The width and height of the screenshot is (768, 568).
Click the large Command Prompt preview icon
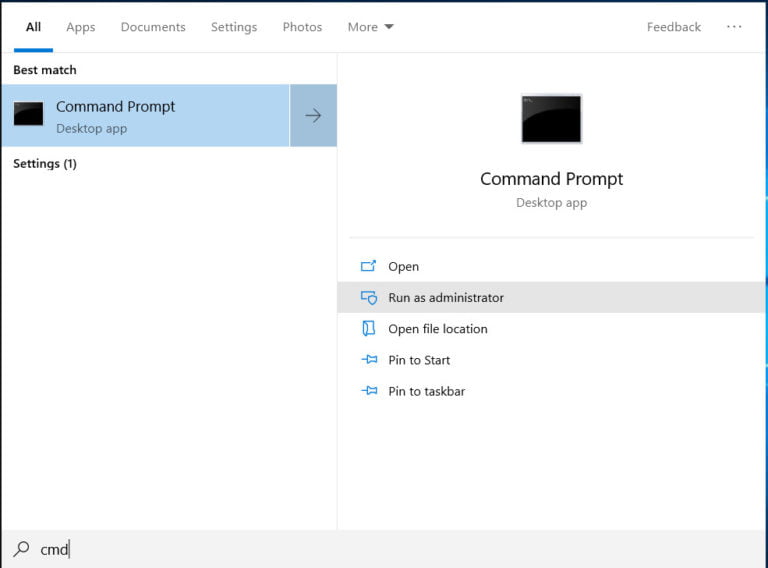click(551, 119)
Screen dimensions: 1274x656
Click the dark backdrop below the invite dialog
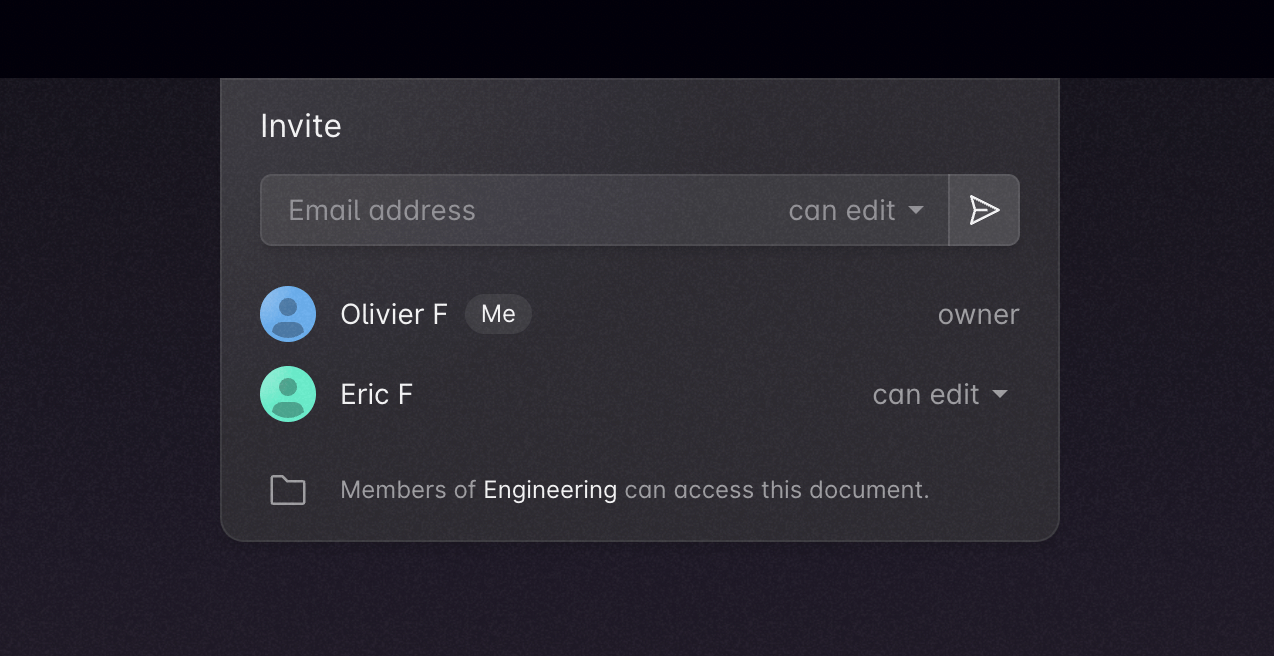tap(637, 600)
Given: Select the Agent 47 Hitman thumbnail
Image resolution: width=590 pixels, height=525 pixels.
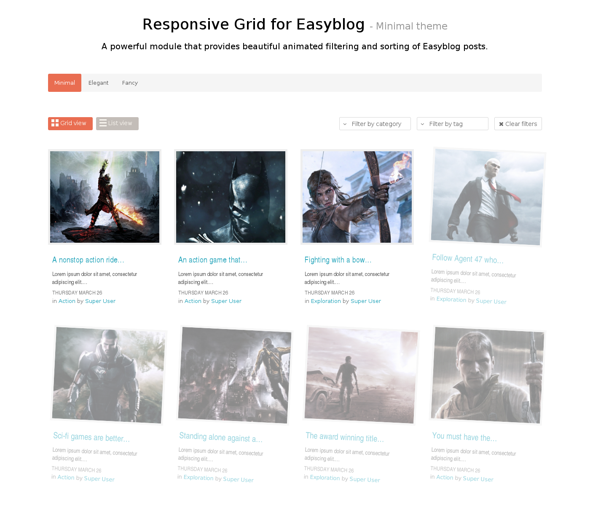Looking at the screenshot, I should coord(488,197).
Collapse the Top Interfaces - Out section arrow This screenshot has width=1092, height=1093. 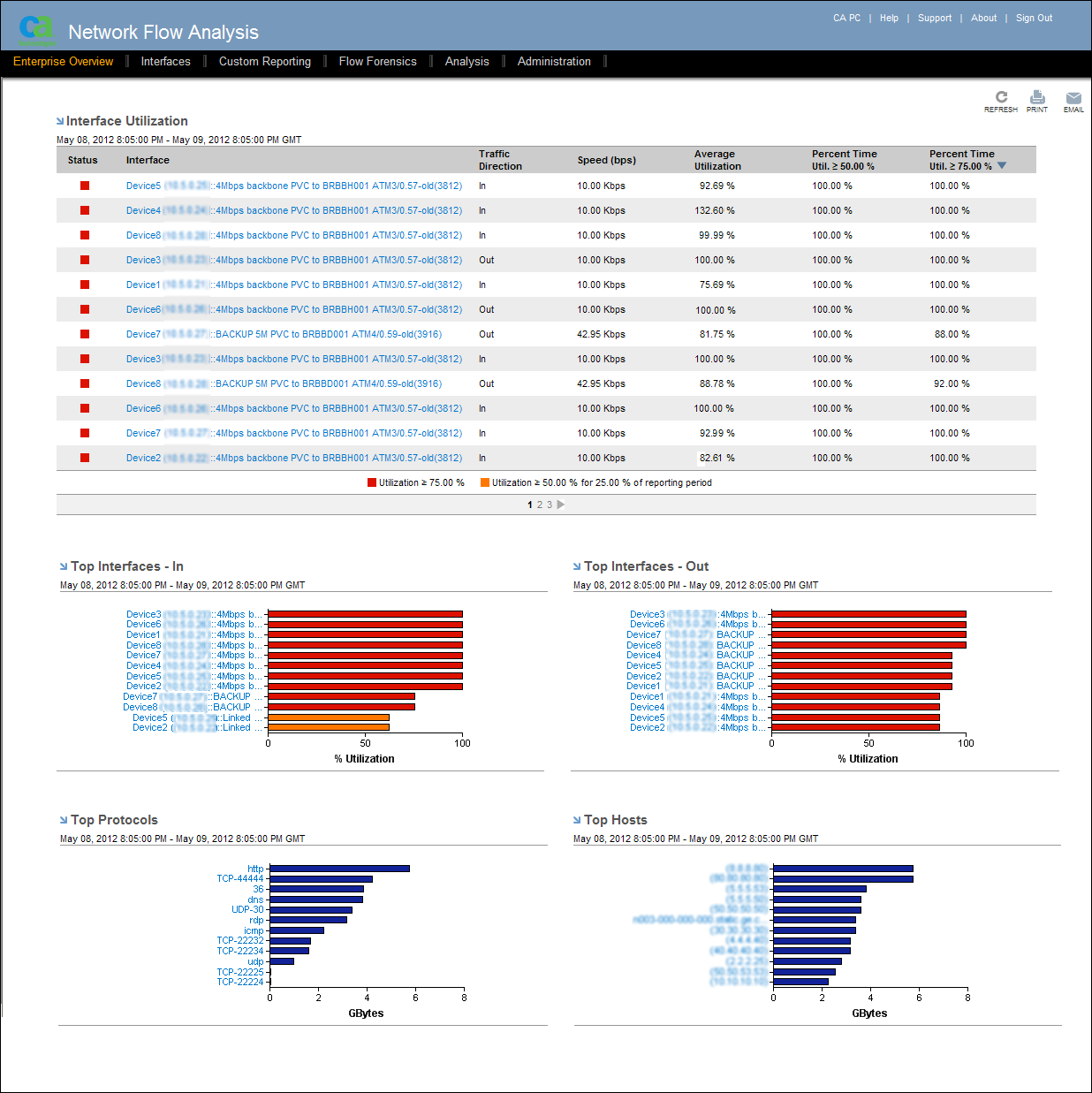point(575,565)
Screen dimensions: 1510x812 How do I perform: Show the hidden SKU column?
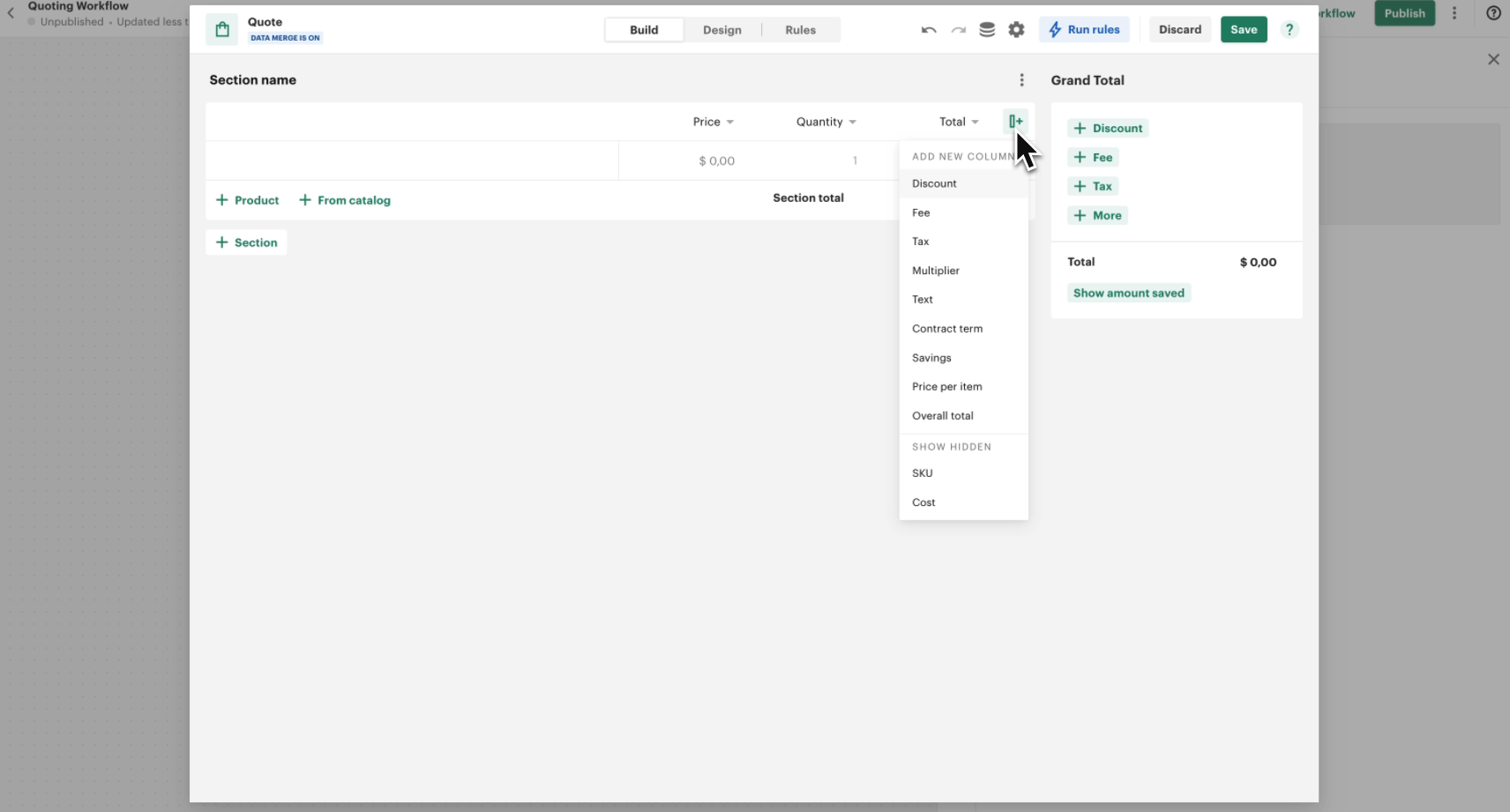click(922, 473)
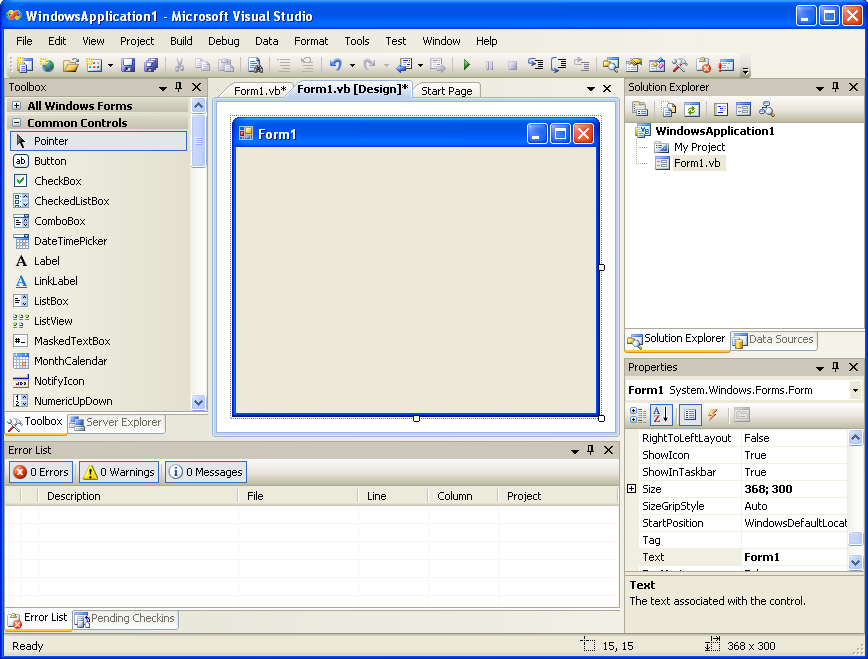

##########

**What is required:** Your answer should consist solely of the lines from the one holding "Screen dimensions: 1510x812" through the end of the listing, reproduced exactly and without pictures.

**Response area:**
Screen dimensions: 1510x812 How do I perform: Show the hidden SKU column?
click(922, 473)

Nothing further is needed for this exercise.